ARLINGTON, Va. — Shoppers are increasingly looking for beneficial ingredients like fiber and whole grains in their foods rather than seeking to avoid excess fat, salt and calories, according to Shopping for Health 2011, the yearly report published by Food Marketing Institute here and Prevention magazine.
“While the main criteria for healthy foods was previously determined by ingredients it did not contain, today’s shoppers are now instead wondering what’s in their food, seeking to better understand the nutritional components of what they eat,” said Cary Silvers, director of consumer insights for Prevention.

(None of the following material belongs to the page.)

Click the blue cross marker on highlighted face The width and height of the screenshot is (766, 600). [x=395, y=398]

Fiber (44%) is the most sough-after component, followed by whole grain (36%), protein (27%), omega-3 (23%) and antioxidants (16%). Certain health claims are also proving to be attractive to customers. When purchasing food, heart health (73%) is the top health claim on packaging that matters to consumers. More energy (71%), digestive health (66%), and improving mind health (65%) follow closely behind.

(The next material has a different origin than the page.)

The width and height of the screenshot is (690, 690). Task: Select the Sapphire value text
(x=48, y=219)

Despite this attention to healthy foods, lack of planning is trumping health in the decision-making process at the American dinner table, as 72% of shoppers decide what to have for dinner that day. When same-day decisions for dinner are made, health (52%) falls well behind taste (73%), quickness of preparation (60%) and craving (52%) on consumers' priority list. About a fourth of shoppers (24%) decide what to have for dinner within one hour before eating.
“Helping food retailers provide their customers with the information they need to make nutritious choices and develop healthy eating habits remains a clarion call for FMI,” says Leslie G. Sarasin, president and chief executive officer, FMI. “As schedules become busier and awareness of health issues increase, the consumer demand for healthful options that are quick and easy for families will grow.”